He’s walking to the stage.
What is he gonna say?
The most amazing slam poet you’ve ever heard,
Weaned on the coal fired curds of black tooth mountains,
Lava fire fountains of spoken destruction raining his brimstone down on vulnerable onlookers,
Their fingers taut against the underside of tables, bleacher benches,
The pew sitting faithful unable to utter a whimper from the gape of quivering lips,
Why, all the other challengers just flipped out and ran at the pounding of his steel toed sentences,
Belly-splitting, pop-culture comedic references,
Tearing down fences of their puny imaginations with one flick of his tongue!
He’s so good any other slammer would be risking verbal castration,
Performance suicide against the onslaught of such an unstoppable foe.
So you might as well suit up and strap your fat jowls in for the ride,
‘Cause you can’t hide from the unleashed microphone, fury-filled,
Iron-willed, sensually appealing power of the most amazing slam poet you’ve ever heard!
He’ll turn judges scorecards into 10 to the 10 to the 10 to the 10 to the 10 to the…
High scores!
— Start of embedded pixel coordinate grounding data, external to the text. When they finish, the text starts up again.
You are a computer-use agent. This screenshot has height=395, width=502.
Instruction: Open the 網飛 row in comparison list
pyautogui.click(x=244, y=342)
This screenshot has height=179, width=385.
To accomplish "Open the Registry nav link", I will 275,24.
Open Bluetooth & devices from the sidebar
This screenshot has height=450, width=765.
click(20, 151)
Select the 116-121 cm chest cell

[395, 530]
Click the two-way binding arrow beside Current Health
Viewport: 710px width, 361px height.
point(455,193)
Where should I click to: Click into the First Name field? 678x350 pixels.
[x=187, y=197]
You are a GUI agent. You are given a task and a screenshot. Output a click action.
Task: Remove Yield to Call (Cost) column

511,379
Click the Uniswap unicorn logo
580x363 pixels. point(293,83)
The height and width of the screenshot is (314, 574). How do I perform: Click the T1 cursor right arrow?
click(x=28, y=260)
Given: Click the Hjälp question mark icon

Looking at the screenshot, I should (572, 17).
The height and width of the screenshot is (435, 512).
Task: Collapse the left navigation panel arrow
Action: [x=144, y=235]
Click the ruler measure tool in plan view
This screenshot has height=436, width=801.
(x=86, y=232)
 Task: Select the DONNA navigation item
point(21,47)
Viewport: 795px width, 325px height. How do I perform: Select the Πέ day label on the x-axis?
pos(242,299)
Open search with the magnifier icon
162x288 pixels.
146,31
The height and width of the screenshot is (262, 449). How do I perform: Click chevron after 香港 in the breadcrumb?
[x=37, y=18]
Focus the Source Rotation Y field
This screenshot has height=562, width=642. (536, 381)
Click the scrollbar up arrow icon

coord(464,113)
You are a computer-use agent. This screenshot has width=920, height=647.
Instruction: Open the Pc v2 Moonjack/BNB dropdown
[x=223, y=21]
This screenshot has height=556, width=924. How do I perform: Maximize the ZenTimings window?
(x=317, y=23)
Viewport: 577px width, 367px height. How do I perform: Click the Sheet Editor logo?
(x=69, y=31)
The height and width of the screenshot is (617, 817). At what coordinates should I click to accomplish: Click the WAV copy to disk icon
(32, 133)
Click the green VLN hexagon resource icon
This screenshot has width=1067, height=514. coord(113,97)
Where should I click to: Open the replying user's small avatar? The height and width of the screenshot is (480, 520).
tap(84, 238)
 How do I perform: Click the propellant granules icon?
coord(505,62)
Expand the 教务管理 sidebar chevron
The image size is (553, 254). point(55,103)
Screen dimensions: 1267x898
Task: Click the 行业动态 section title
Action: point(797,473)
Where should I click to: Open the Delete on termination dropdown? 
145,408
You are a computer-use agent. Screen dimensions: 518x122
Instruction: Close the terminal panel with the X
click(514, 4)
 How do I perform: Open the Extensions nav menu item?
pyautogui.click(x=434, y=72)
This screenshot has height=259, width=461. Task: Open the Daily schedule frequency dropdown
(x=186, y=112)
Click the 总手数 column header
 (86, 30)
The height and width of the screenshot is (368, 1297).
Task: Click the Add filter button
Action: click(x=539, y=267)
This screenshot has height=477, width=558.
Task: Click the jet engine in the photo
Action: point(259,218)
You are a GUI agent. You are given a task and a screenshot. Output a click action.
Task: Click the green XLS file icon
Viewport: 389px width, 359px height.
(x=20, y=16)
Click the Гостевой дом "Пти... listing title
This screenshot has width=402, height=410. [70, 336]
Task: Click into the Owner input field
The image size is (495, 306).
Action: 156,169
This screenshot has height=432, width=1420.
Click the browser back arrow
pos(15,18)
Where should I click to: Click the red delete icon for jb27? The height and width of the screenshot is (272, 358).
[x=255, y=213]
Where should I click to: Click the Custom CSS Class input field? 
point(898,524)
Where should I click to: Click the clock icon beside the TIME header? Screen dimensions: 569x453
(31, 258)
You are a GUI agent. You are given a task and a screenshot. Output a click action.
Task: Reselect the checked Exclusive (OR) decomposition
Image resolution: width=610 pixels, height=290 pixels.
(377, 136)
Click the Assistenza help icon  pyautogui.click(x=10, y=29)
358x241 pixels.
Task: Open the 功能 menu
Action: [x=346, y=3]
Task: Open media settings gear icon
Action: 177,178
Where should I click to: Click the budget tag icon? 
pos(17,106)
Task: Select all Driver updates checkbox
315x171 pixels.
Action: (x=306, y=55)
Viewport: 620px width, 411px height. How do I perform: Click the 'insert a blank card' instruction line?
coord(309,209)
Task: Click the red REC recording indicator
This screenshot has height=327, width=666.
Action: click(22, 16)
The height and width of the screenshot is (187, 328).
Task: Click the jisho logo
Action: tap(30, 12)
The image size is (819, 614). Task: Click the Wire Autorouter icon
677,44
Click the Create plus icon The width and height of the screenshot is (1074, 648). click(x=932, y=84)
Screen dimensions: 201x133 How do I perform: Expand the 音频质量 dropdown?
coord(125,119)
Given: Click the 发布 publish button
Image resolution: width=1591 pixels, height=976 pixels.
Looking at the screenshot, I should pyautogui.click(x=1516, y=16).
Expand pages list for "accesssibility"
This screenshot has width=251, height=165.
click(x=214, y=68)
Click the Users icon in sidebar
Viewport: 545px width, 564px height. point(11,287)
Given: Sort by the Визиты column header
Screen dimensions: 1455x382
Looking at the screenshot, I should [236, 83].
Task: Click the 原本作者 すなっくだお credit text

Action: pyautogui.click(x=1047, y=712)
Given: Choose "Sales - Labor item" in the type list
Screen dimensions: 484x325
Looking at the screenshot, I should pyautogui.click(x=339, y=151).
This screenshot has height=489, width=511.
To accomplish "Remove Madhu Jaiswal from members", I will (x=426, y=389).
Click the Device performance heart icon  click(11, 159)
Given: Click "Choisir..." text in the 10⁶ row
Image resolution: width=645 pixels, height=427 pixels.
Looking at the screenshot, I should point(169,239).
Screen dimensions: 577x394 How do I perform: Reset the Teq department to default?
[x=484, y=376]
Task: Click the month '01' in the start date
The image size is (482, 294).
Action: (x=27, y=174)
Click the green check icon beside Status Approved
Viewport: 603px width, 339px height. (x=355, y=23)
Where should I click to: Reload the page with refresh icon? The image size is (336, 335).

Really, really high scores!!
Don’t even start thinkin’ I’m talking about me,
‘Cause he’d shrivel all my Shaggy lookin’, red-haired wildness to a shrunken, walnut sized thing I used to call a brain.
I’m just the warmup for the fourth string splinter puller of the third string pine rider
To the 5th string backup spit bottle carrier for the replacement understudy to…
The most amazing slam poet you’ve ever heard!
And I feel his presence now, approaching the stage.
Oh, man, he’s so good!
What is he gonna say?
But the most amazing slam poet I’ve ever heard didn’t say anything.
She couldn’t even speak,
Too weak and incapacitated to utter a sound or even rise from her bed,
All the mental synapses in her head riddled with 8 years of Alzheimer bullet holes,
But every memory or ability stolen from her body couldn’t stop the joy explosion in her eyes
Every time we’d arrive.
And it wasn’t just inside her.
It was all around her,
Coming from her,
Flowing through,
Her mind gone,
Body feeble,
But she had something that made her human,
Made her God-like.
Gave her treasure that nothing on earth or in heaven would ever take away.
She didn’t need to say anything,
The wealth and beauty of her life uttering more volumes than any poet could ever pen.
My grandmother knew what it meant to live,
Even in the face of suffering that seemed to have no end.
So when it’s my turn,
And the real performance of my life has begun,
I remember how she won the race,
Her adventurous pace of living forever that cheated the grave,
Speaking to me every time I turn the page or come to the stage.
So now the microphone’s yours.
What are you gonna say?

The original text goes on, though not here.